▶ _Exercise passage_
◆ ◆ ◆ ◆ ◆ ◆ ◆

Part 2: A short-term modification of this strategy is key for staying on track in day-to-day life, particularly for getting through those “off-track” moments. I suggest a 1-1-1 approach. Whenever I catch myself doing something counterproductive (e.g., procrastinating on Facebook, not doing whatever is on my daily list, etc.), I take about 30 seconds and ask myself “How is this getting me where I need to be in in one minute? In one hour? In one day?” If I’m having a really bad procrastination day, I ask myself “What am I doing in this one moment that is going to keep me from meeting the day’s goals? How else will I go off track for the rest of the week and month if I don’t keep on track right now?” (Disclaimer: As beating yourself up can be counterproductive for ADDers, I don’t recommend bringing out this second set of cognitions unless your motivation is at major lows).

As all the ADD books say, it’s all about small steps and keeping yourself motivated. Knowing where you want to go is a big part of this, and structuring your life so you can get there is another important piece.

◆ ◆ ◆ ◆ ◆ ◆ ◆

Collected data entries
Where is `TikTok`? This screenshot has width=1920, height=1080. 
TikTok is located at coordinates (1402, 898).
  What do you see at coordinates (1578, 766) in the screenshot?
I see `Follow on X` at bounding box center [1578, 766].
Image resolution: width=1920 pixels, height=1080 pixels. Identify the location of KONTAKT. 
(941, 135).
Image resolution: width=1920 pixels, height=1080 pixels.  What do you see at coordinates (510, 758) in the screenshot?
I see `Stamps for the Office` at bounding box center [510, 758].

◆ ◆ ◆ ◆ ◆ ◆ ◆

▶ _Problems and tasks_
a - Retype the passage on the 1-1-1 approach word for word, starting at "Part 2: A short-term" and ending at "at major lows).".
b - Answer these questions using the passage on the 1-1-1 approach:
(i) What name does the writer give the suggested approach?
(ii) About how long does the writer take to ask the questions when caught doing something counterproductive?
(iii) According to all the ADD books, what is it all about?
c - Carry on the passage about the 1-1-1 approach to staying on track from the point where it ends.

▶ _Outputs for the tasks_
a -
Part 2: A short-term modification of this strategy is key for staying on track in day-to-day life, particularly for getting through those “off-track” moments. I suggest a 1-1-1 approach. Whenever I catch myself doing something counterproductive (e.g., procrastinating on Facebook, not doing whatever is on my daily list, etc.), I take about 30 seconds and ask myself “How is this getting me where I need to be in in one minute? In one hour? In one day?” If I’m having a really bad procrastination day, I ask myself “What am I doing in this one moment that is going to keep me from meeting the day’s goals? How else will I go off track for the rest of the week and month if I don’t keep on track right now?” (Disclaimer: As beating yourself up can be counterproductive for ADDers, I don’t recommend bringing out this second set of cognitions unless your motivation is at major lows).

b -
(i) A 1-1-1 approach.
(ii) About 30 seconds.
(iii) Small steps and keeping yourself motivated.

c -
new rules for my blog

Part of the reason for my long absence was that I was contemplating ending this blog. On one hand, it started to feel like a personal liability, and on the other, I didn’t feel like I was meeting my goals for starting the blog. For the time being, I’ve decided to keep it going, but there are going to be some new rules.

Regarding it feeling like a liability… Non-academics might think academics are paranoid about protecting their “private selves” from the public at large (e.g., students and their parents), but let me assure you that there’s good cause for our paranoia. For example, my students regularly try to “Friend” me on facebook so they can see my profile and photos. Also, when candidates are on the job market, it’s not unusual for search chairs to “google” them to see what else is on the web in their name. Consequently, I have to be vigilant about the information that is publicly available. In sum, I blog anonymously for a reason. I ask that you please respect me on this matter, even if you know me in the real world.  I’ve opted to change my policy on comments so I may have better oversight. From this point forward, all comments will be moderated and will not appear on posts until I’ve approved them.  Don’t let this hold you back from commenting… just respect my privacy and your comments will show up as promptly as possible.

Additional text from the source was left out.